First, assume $X\otimes_k L$ quasiprojective. By standard techniques, this still holds for some finite $L/k$. Then the projection $X\otimes_k L\to X$ identifies $X$ with the quotient (as fppf sheaf) of $X\otimes_k L$ by a finite locally free equivalence relation. The conclusion then follows from SGA3, V, Th. 4.1.

Now here is a counterexample where $X$ is proper, assuming $k$ has a separable quadratic extension $L$. We fix an algebraic closure $\overline{k}$ of $k$.
Hironaka has constructed a smooth proper $k$-variety $Y$ with a pair $\{y_1,y_2\}$ of $k$-points which is not contained in any affine open subscheme of $Y$ (not even after extension to $\overline{k}$).
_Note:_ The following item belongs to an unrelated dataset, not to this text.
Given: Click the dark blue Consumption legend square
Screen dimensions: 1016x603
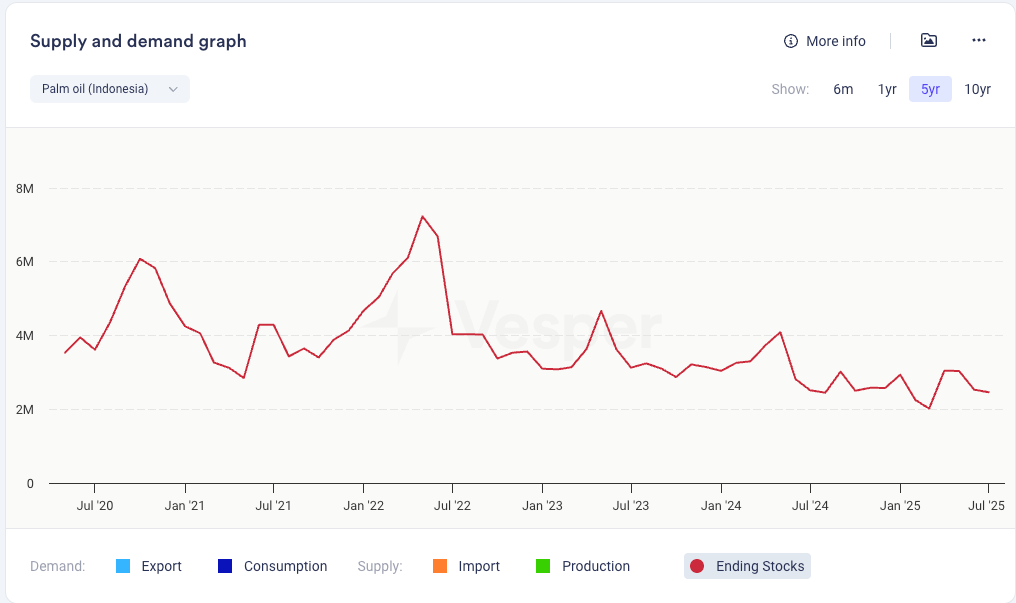Looking at the screenshot, I should 225,566.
I claim that the Weil restriction $X:=R_{L/k} Y_L$ is not a scheme. Indeed, we have by definition $X(\overline{k})=Y(L\otimes_k\overline{k})=Y(\overline{k}\times\overline{k})=Y(\overline{k})\times Y(\overline{k})$. In particular we have a $\overline{k}$-point of $X$ corresponding to the pair $(y_1,y_2)$. If $x\in X$ is the corresponding closed point, one checks that $x$ has no affine neighborhood since this would give rise to an affine neighborhood of $\{y_1,y_2\}$.
On the other hand, $X$ is an algebraic space, proper over $k$ (in fact $X_\overline{k}$ is isomorphic to $Y_\overline{k}\times_\overline{k}Y_\overline{k}$).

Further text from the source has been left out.